Pembelajaran daring ini memberikan peluang yang luas bagi para peserta didik untuk melakukan apapun sehingga ketika mereka merasa bosan dalam pembelajaran, mereka akan cenderung mengalihkan ke hal-hal yang membuat mereka merasa senang. Namun, hal ini lebih banyak mengarah ke hal-hal negatif seperti memilih main game, candu terhadap sosial media, melihat video yang tidak senonoh, dan sebagainya. Tentunya perbuatan negatif tersebut menyebabkan peserta didik menjadi lebih malas, kurang produktif, daya ingat menurun, dan berkurangnya nilai disiplin dalam hidupnya. Dengan demikian, hal itu dapat mendorong turunnya nilai moralitas dan karakter peserta didik. Apabila nilai moralitas dan karakter menurun, maka akan mudah sekali bagi generasi muda untuk terjerumus ke dalam penyimpangan kenakalan remaja.
Degradasi Moral Semakin Terlihat Jelas
Semenjak pembelajaran berubah menjadi daring, kasus kejahatan yang dilakukan oleh anak di bawah umur mengalami peningkatan. KPAI mencatat adanya peningkatan kekerasan fisik dari 157 menjadi 249 dan kekerasan psikis dari 32 menjadi 119 atau hampir 3,7 kali lipat. Sementara kekerasan seksual naik dua kali lipat. Bukti nyatanya yaitu sejumlah anak di bawah umur nekat mencuri buku paket pelajaran SD Tugu 2, Kelurahan Tugujaya, Kecamatan Cihideung, Kota Tasikmalaya, Jawa Barat.

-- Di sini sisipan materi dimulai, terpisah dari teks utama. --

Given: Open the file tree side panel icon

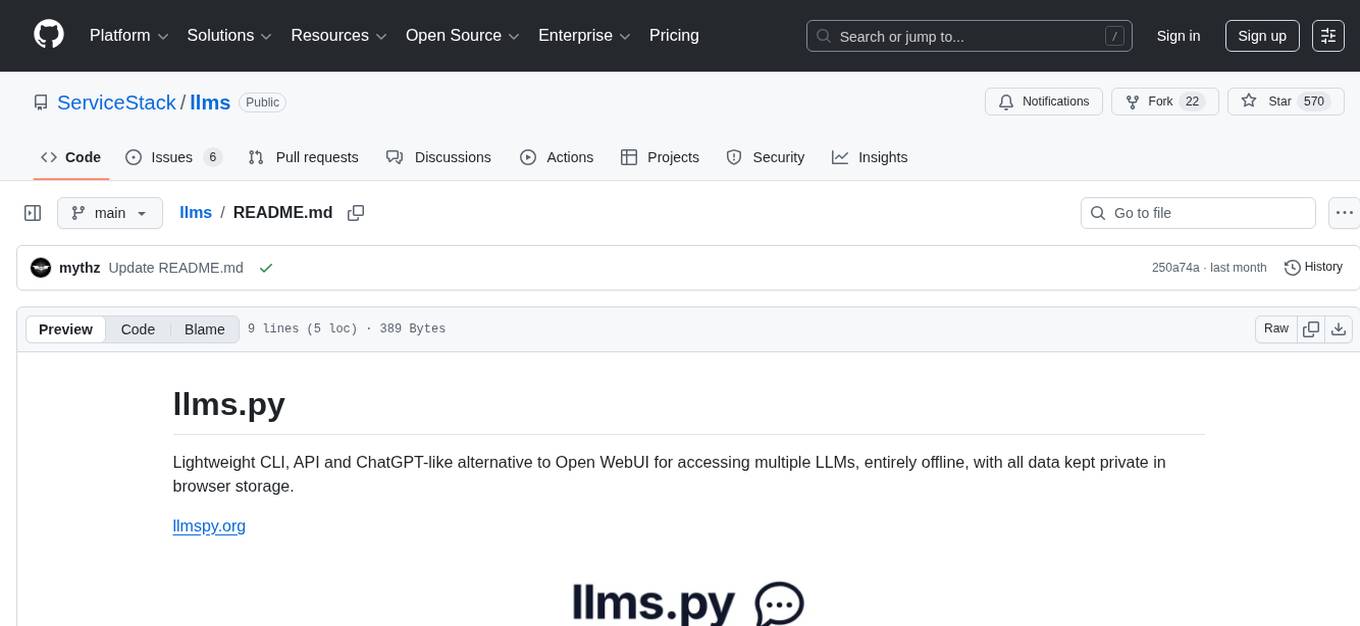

Mereka mengaku mencuri buku dengan cara masuk lewat jendela yang dilakukan pada Minggu, 14 Februari 2021. Aksi ini baru diketahui sekolah pada besoknya yaitu Senin, 15 Februari 2021.
Dari contoh kasus di atas menimbulkan suatu tanya yaitu masih layakkah pembelajaran daring ini terus dilakukan? Disaat seperti ini, para peserta didik kesulitan untuk memilih sosok yang patut ditiru. Mereka akan meniru apa yang sering mereka lihat. Apabila mereka lebih sering melihat hal negatif di sosial media, melihat tontonan tidak senonoh, melihat karakter game yang mengarah ke pembunuhan dan pencurian, pastinya secara tidak sadar hal ini dapat mengganggu kesehatan psikisnya. Dengan demikian, timbulah di dalam dirinya penyimpangan tersebut.
Dapat disimpulkan bahwa dampak yang paling terlihat dari pembelajaran daring ini yaitu menurunnya nilai moralitas dan nilai karakter peserta didik. Tentunya hal ini harus menjadi perbincangan serius untuk mencari jalan keluar agar pendidikan karakter ini tidak dilupakan. Pandemi bukanlah hambatan bagi kita untuk terus menanamkan nilai-nilai karakter dalam masyarakat terutama generasi muda Indonesia. Hal ini bertujuan agar jati diri bangsa ini dapat terus lestari dan mampu mewujudkan generasi muda Indonesia menjadi generasi emas di tahun 2045 mendatang yang mampu membawa kebangkitan dan kemajuan negara.